Robert Shiller – Acho que será capitalista. Talvez menos do que já foi antes, porque os governos estão mais envolvidos – mas é importante perceber que não há inconsistência nisso. Não acho que tenhamos de abandonar as soluções de mercado ou a destruição criativa que permite que novos negócios surjam quando outros vão à falência. Esse modelo é um marco importante de nossa época. Só que o capitalismo não funciona bem sem regulação, e agora estamos passando por um período de aprimoramento das regras, o que é positivo. Se há um lado inspirador nesta crise, é o de termos aprendido mais sobre como dirigir uma economia.

EXAME – Isso é suficiente para evitar um novo colapso econômico?
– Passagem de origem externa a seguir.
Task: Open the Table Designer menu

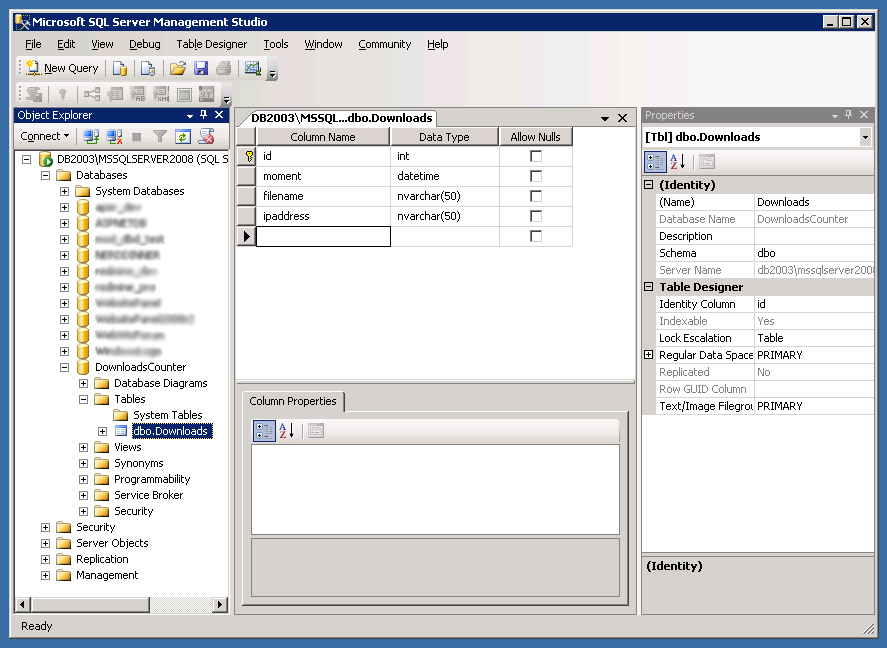Action: pos(211,44)

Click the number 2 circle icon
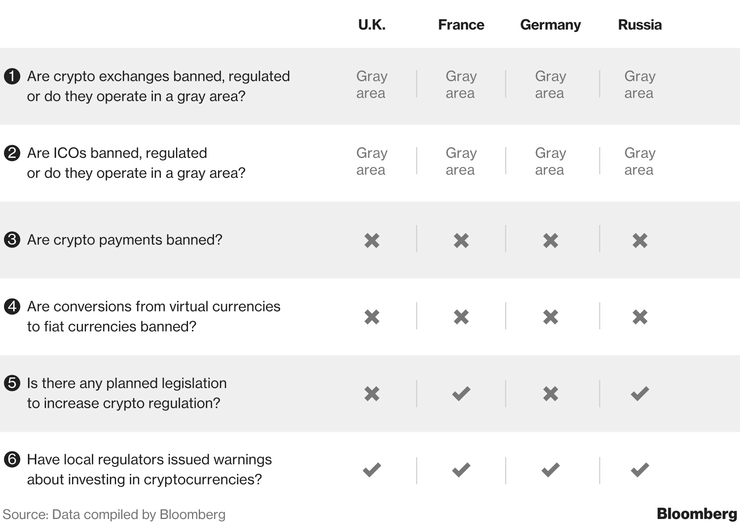click(x=12, y=153)
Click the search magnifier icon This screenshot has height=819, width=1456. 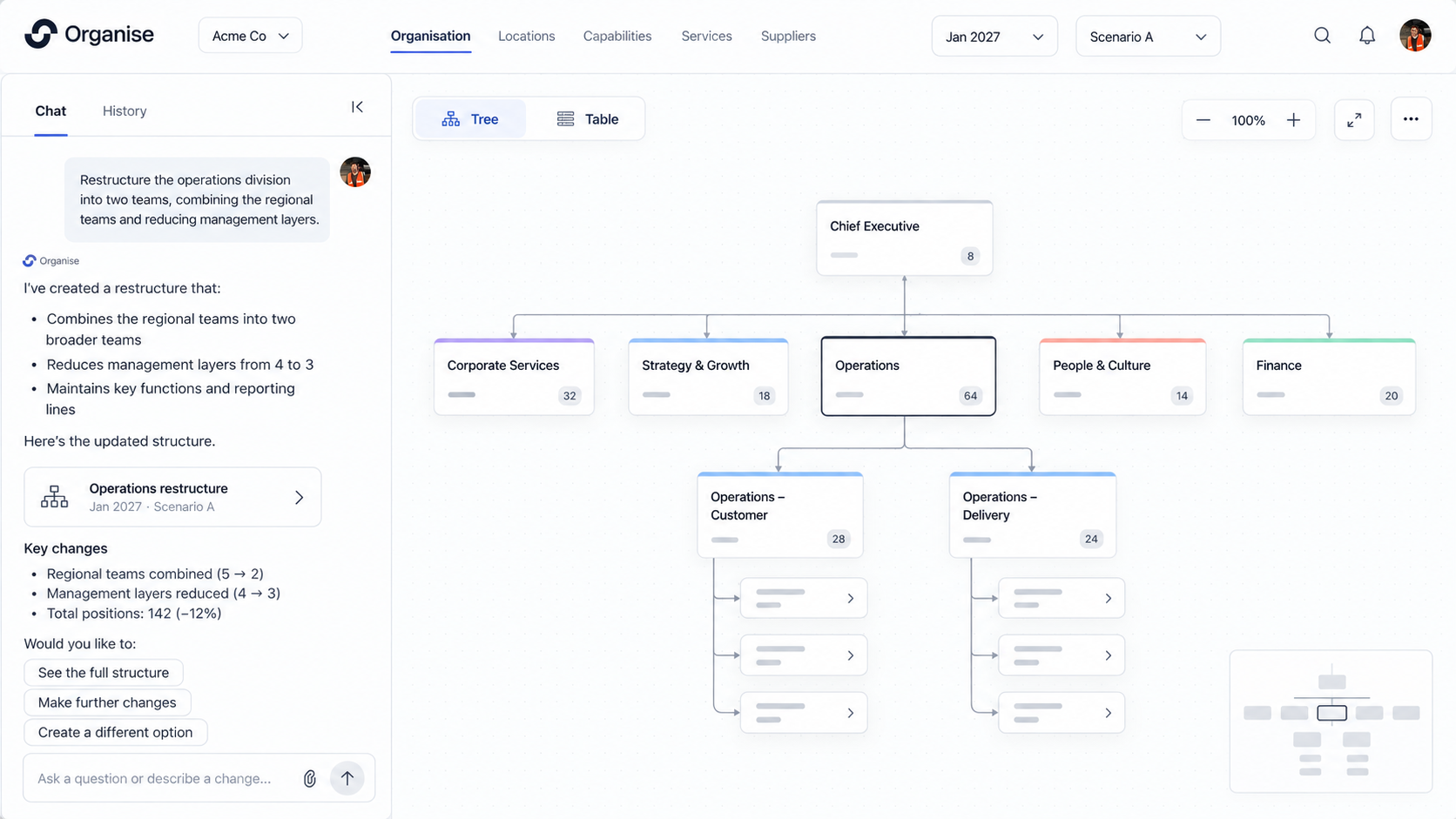1322,36
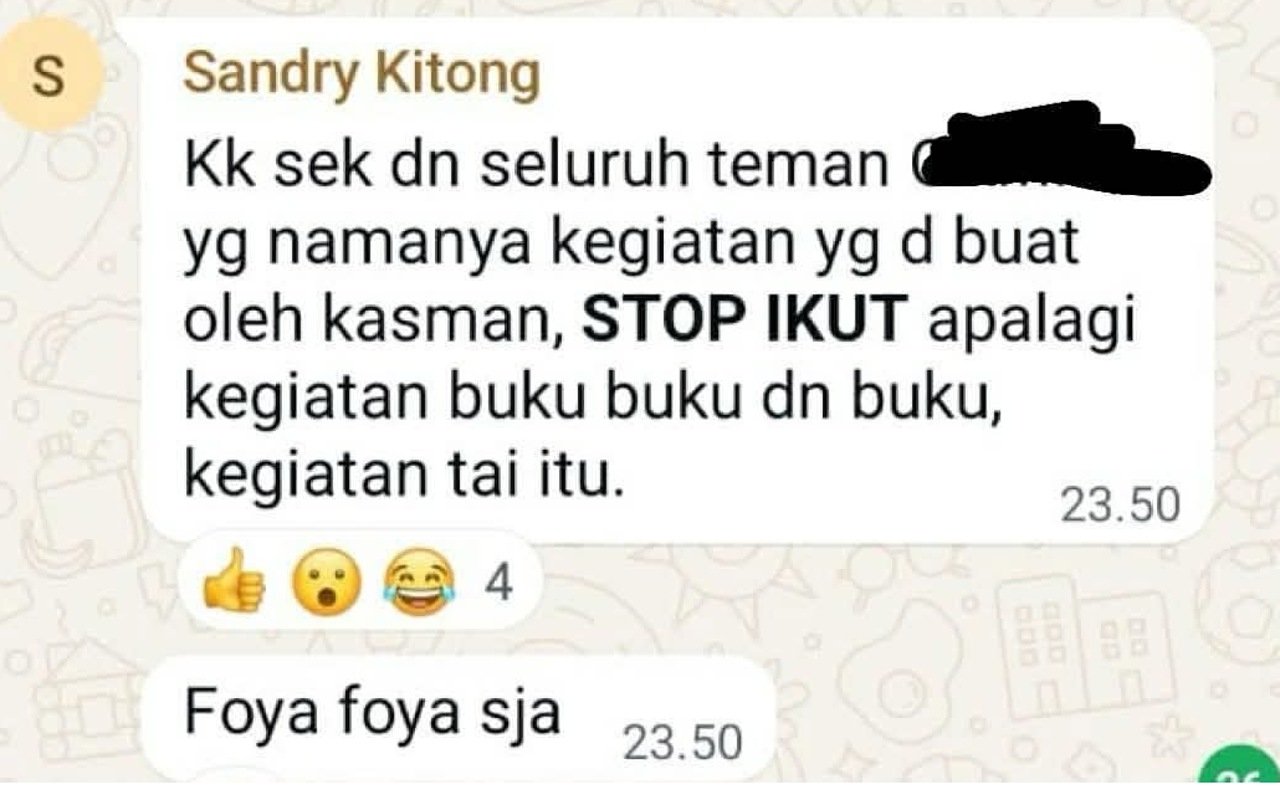Select the line kegiatan buku buku dn buku
The width and height of the screenshot is (1280, 800).
[x=594, y=401]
Robert Shiller – É cedo para saber. O fato é que as flutuações econômicas são um problema do capitalismo. Pode parecer que sou um otimista ingênuo, mas acho que sabemos mais o que fazer caso haja problemas no futuro.

EXAME – A crise europeia pode ser mais grave que a americana?

Robert Shiller – Pode. Uma consequência da crise é a possível falência do euro, o que pode ter efeitos devastadores. Além da importância econômica, o euro tem uma grande relevância simbólica – representa um marco de cooperação entre os países e de superação da instabilidade que levou a duas grandes guerras mundiais. Se a moeda acabar, isso vai abalar ainda mais a confiança.

EXAME – Como se manter otimista num cenário como esse?

Robert Shiller – As pessoas me descrevem como um pessimista, mas não me vejo assim. Quando olho para as tendências de longo prazo, vejo que há razões para esperar desdobramentos positivos. Em muitos países emergentes, como Brasil e China, há uma clara noção de que o progresso econômico está ficando mais amplo. Mesmo quem ainda não colheu os frutos do crescimento, porque as desigualdades são grandes, acha que terá sua chance no futuro. É um estado interessante para uma economia.